Tuesday, June 5, 2007

AM New York: Winning Design for Gateway Park Unveiled by Lauren Johnston...

A local design duo captured first place in an international competition seeking ideas to revamp the pollutant-plagued Gateway National Recreation Area.

Ashley Scott Kelly, 22, and partner Rikako Wakabayashi, 23, took first place among 230 entrants from 23 countries with their project "Mapping the Ecotone."


The concept addresses rising sea levels and global warming, which we didn't feel that any current waterfront parks are doing anywhere around the world," said Kelly, who moved to Prospect Heights from Michigan last year.

In early May, the National Parks Conservation Association, which co-sponsored the competition, ranked Gateway, which sprawls for 26,000 acres from Jamaica Bay to Sandy Hook in New Jersey, the nation's worst national park in a study evaluating natural resources.


The duo's plan is designed to draw New York City's eyes to its rising sea levels, and the pair's sketches feature shoreline paths and low footbridges that will encourage visitors to get up close and personal with the ecosystem.


"It gives New Yorkers a place to observe the changing tides and shifting sea levels from a series of jetties and piers," Kelly said.

Kelly and Wakabayashi, who lives in Astoria, met as architecture majors at the University of Michigan, of which they are both 2006 graduates.
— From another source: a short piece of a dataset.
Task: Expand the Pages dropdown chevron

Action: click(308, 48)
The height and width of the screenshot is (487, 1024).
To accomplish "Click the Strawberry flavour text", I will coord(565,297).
"We've pretty much been critiquing each other's work for the past four years," Kelly said. They won $15,000 for the "Ecotone" plan, their first collaborative effort.


A jury picked "Ecotone" as the winner among six finalists, although the public can comment on all designs and
vote for their favorites online through September -- when both the winner and all Web feedback will be presented to the National Park Service for consideration.

"It's a inspiring design that highlights the natural features of the park while retaining a strong presence of its historical past," said Alex Brash, regional director of the National Parks Conservation Association, parks advocacy group.


Created in 1972, Gateway is home to more than 330 species of birds, including the endangered piping plover, and 71 species of butterflies.


The NPCA, the Van Alen Institute, and Columbia's Graduate School of Architecture, Planning and Preservation coordinated the competition, which was funded by a $500,000 grant from The Tiffany & Co. Foundation.


Kelly and Wakabayashi's design for Gateway not only puts people in direct contact with the water and marshland, it's also a time capsule of sorts.


"If there is a sea level rise, it will be a time marker," Kelly said, noting that much of the park would be submerged. "We wanted to give Gateway an iconic identity that would last all its life."